[OS X TeX] Creating a dvi file

Bruno Voisin bvoisin at mac.com
Mon Apr 16 12:08:24 EDT 2007


Le 16 avr. 07 à 16:44, Peter Dyballa a écrit :

> Partly. The non-PS or non-EPS image is included in the DVI file in  
> some special. If then dvips is used to convert the DVI file to PS,  
> an unusable file is created because Ghostscript and PostScript  
> cannot handle non-PS or non-EPS images.

I just did a quick test:

- Assume you've got TeXLive-2007 installed. If so, then  
simpdftex_dpmx is there already, at

	/usr/local/texlive/2007/bin/i386-darwin/simpdftex_dpmx
	/usr/local/texlive/2007/bin/powerpc-darwin/simpdftex_dpmx

- Edit TeXShop's preference Engine > TeX + dvips + distiller > Latex  
Program, from

	simpdftex latex --maxpfb

to

	simpdftex_dpmx latex --dpx --maxpfb

- In TexShop's Typeset menu, make sure "TeX and Ghostscript" is  
selected.

That's it! All you have to do is then create a PNG file  
testimage.png, and a LaTeX file testlatex.tex containing

\documentclass{article}
\usepackage[dvipdfmx]{graphicx}
\begin{document}
\includegraphics{testimage.png}
\end{document}

and typeset this file in TeXShop, having selected the LaTeX engine.
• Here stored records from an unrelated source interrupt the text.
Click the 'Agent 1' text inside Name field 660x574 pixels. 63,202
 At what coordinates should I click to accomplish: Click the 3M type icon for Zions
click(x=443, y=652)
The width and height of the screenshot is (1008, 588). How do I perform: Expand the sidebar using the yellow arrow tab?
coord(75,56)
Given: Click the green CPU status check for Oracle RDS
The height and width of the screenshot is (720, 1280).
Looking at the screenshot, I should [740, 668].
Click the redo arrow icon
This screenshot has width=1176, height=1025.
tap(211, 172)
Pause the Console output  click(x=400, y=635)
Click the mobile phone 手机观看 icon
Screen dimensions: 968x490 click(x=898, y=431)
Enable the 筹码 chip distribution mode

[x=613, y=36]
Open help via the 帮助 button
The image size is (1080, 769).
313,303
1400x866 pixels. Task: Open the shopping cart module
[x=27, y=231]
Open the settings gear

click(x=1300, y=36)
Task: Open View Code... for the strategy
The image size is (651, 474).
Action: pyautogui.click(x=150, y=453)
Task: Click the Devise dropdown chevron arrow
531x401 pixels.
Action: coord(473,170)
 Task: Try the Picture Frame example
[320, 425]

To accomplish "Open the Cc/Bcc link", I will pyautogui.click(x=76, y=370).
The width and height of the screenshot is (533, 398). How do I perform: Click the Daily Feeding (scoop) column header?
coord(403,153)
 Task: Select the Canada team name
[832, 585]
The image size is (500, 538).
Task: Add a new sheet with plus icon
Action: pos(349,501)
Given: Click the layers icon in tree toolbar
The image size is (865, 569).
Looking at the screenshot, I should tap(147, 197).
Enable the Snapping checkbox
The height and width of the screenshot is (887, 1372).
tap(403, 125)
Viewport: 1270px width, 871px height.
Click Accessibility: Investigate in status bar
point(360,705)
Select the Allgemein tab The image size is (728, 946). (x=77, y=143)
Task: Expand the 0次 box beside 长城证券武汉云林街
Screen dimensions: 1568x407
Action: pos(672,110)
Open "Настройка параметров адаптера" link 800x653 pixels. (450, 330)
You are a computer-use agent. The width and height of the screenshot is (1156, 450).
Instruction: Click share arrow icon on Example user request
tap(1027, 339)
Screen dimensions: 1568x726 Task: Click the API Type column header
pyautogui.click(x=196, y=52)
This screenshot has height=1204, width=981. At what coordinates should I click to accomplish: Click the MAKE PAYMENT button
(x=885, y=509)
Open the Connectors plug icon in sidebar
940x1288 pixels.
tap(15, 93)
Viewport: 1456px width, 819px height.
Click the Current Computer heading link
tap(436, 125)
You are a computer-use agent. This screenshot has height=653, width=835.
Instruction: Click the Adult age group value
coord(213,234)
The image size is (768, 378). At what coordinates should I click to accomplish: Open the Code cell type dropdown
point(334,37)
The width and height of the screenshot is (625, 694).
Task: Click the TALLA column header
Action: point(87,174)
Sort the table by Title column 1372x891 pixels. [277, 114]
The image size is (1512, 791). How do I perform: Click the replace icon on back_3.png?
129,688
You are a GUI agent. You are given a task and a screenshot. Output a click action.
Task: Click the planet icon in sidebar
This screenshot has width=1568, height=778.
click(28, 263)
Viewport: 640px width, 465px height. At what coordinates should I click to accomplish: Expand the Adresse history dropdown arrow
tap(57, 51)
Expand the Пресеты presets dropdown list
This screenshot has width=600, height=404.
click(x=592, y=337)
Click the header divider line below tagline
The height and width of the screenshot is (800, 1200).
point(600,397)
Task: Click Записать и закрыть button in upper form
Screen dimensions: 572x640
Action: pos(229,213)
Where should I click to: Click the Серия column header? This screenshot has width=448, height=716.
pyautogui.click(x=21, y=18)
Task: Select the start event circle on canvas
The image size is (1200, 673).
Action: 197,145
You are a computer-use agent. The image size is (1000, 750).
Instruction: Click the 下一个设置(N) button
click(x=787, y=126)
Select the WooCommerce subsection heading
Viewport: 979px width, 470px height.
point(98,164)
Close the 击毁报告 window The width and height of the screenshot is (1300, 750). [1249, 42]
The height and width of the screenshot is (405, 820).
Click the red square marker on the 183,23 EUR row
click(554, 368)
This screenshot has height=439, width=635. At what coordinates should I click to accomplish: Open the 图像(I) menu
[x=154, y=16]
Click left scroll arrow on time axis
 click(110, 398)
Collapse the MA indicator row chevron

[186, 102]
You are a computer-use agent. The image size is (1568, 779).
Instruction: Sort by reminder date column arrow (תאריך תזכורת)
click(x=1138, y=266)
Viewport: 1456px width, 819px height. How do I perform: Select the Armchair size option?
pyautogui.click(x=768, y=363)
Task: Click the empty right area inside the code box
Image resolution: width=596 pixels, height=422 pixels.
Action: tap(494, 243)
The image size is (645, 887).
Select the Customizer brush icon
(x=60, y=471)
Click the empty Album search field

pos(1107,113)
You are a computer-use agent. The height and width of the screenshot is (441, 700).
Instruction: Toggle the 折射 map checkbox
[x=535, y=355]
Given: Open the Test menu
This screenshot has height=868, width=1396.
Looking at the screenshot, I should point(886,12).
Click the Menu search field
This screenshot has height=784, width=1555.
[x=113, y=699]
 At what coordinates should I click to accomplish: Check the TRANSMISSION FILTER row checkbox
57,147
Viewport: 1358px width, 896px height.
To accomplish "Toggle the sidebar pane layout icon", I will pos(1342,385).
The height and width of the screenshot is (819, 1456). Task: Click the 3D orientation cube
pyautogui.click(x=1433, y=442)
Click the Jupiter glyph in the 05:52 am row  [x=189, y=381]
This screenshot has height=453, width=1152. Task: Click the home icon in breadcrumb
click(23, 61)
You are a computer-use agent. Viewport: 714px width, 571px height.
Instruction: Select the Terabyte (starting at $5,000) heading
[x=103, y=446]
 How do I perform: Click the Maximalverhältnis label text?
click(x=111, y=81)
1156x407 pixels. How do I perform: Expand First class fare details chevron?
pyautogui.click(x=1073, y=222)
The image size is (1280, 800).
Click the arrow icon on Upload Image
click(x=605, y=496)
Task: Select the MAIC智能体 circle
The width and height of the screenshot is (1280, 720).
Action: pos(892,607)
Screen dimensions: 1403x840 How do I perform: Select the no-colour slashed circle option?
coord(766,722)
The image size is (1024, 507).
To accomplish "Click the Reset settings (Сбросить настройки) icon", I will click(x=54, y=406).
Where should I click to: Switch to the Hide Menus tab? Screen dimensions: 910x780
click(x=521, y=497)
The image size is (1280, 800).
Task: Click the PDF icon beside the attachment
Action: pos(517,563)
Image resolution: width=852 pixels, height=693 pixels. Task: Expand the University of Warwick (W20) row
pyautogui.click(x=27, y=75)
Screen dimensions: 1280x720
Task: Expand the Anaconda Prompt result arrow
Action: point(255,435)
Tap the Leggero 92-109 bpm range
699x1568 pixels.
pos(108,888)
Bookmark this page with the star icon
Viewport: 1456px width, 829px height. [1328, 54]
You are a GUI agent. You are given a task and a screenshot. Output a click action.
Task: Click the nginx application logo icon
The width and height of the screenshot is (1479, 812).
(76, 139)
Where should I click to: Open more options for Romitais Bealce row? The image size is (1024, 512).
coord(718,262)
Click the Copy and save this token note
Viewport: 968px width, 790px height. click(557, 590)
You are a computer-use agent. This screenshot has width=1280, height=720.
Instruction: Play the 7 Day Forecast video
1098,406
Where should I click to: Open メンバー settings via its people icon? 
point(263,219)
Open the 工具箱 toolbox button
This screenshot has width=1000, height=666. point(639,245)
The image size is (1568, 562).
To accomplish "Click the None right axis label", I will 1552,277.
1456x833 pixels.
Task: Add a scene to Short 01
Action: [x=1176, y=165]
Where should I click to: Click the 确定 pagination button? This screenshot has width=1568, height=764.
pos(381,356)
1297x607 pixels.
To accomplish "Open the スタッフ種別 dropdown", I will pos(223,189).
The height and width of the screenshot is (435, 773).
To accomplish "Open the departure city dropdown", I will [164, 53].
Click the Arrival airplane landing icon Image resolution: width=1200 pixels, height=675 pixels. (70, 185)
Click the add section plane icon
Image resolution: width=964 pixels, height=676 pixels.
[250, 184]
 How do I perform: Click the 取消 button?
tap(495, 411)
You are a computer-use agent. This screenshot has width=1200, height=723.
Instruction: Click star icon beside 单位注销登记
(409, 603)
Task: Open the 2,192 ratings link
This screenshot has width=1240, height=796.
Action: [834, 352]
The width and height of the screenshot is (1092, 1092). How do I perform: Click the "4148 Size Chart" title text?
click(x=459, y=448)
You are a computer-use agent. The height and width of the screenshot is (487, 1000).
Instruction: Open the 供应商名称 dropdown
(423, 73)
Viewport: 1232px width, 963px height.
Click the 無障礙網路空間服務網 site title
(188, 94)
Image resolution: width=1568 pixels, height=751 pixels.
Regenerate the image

There's one annoying problem, though: for each .png, .jpg and .pdf  
file that it attempts to include, LaTeX expects to find a  
matching .bb file containing bounding box information for that file.  
Otherwise LaTeX will complain and then stop. There may be utilities  
to create such .bb files from the original .png, .jpg and .pdf files,  
but I'm not aware of them.

I tried to specify a fake bounding box myself, in the form:

\includegraphics[bb=0 0 12cm 15cm]

The graphics is indeed included and visible in TeXShop's Preview  
window, but not exactly as one would expect: the above bounding box  
info does not seem influence the portion of the image displayed, but  
the size and proportions of this image in the LaTeX output.

More clearly, with [bb=0 0 12cm 15cm] I was expecting the "left-most"  
12 cm and "bottom-most" 15 cm of the image to be displayed in the  
output, with their natural proportions. Indeed, it seems the whole of  
the image is displayed, elongated vertically such that it is 12 cm  
wide and 15 cm tall in the output.

I'll have to stop looking at this, but I hope the above info will be  
enough to allow others to look at the problem into more details.